母親の結婚式に参列する為に帰郷した主人公は、かつて愛した同級生と再会。結婚に失敗して返ってきた彼女には一人娘がいて、彼女の言動からこの子は自分の子供かも知れないと思うようになります。
再び一夜を共にした翌日、彼女は失踪。主人公は、残された少女と一緒に母親捜しに奔走することに…。
どこか頼りなげでほんわかした主人公、西島秀俊の魅力が過不足なく出ています。
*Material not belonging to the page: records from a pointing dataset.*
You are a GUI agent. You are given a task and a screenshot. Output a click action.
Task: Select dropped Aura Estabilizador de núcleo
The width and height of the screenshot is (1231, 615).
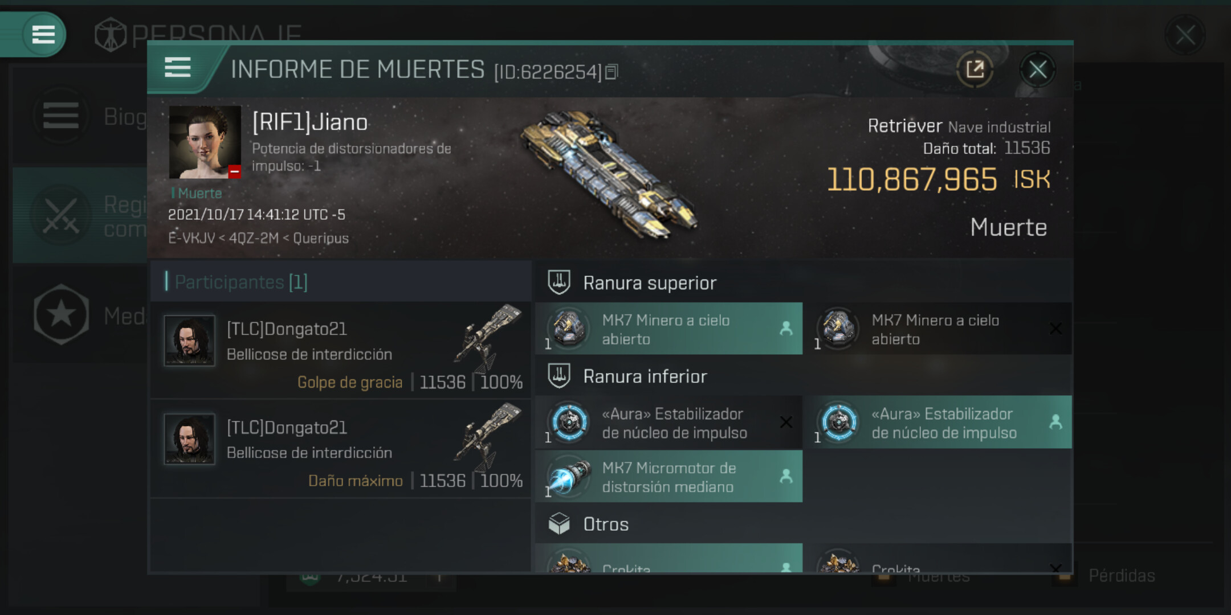[938, 423]
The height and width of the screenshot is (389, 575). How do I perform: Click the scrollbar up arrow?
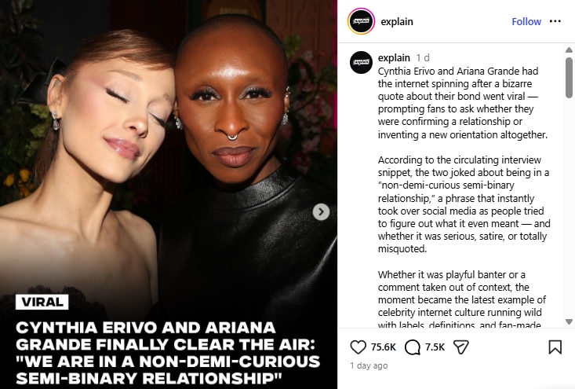(x=569, y=50)
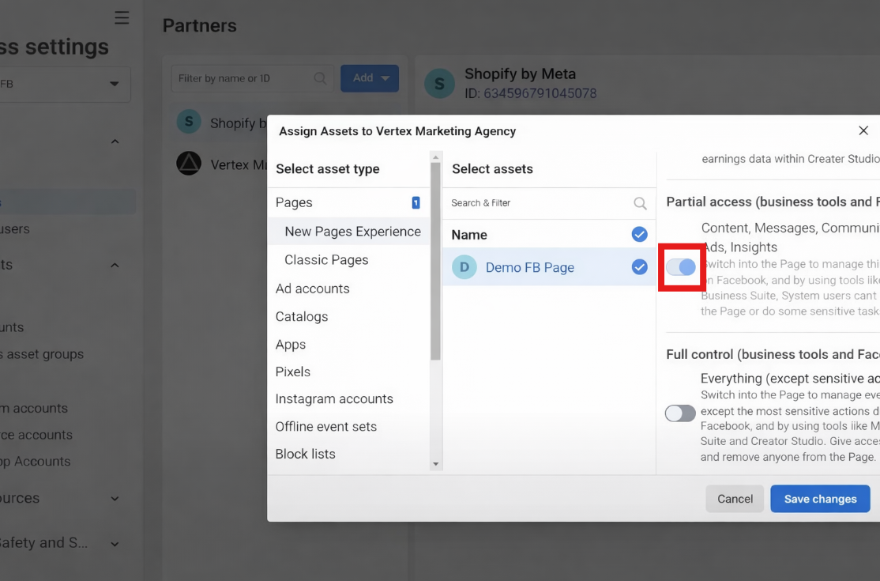
Task: Enable the Full control toggle
Action: [680, 413]
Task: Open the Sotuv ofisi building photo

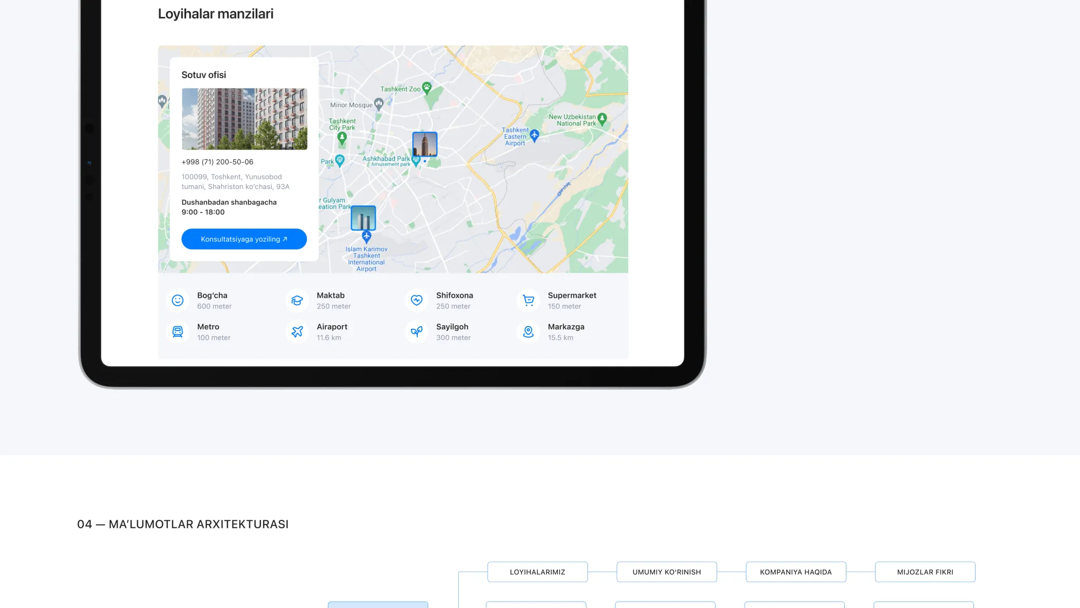Action: tap(244, 119)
それもそのはず、脚本の段階でこの役は西島秀俊に当てて書かれたものだそうです。
謎をかけられ、まさかと思う気持ちがだんだん確信に変わり、一人の男が父親として成長していく姿を、西島秀俊はふわりとした持ち味で演じています。
少女とのミニ・ロードムービーの部分では、近づいたり離れたりする二人の心の距離感がとてもリアル。子役の巧さにも驚かされますね。
かつて愛した人、少女の母親は片岡礼子で、これまた素晴らしいキャスティング。
見終わった後の爽やかさの中に、何かを大事にする気持ちがこめられた、とても良い作品です。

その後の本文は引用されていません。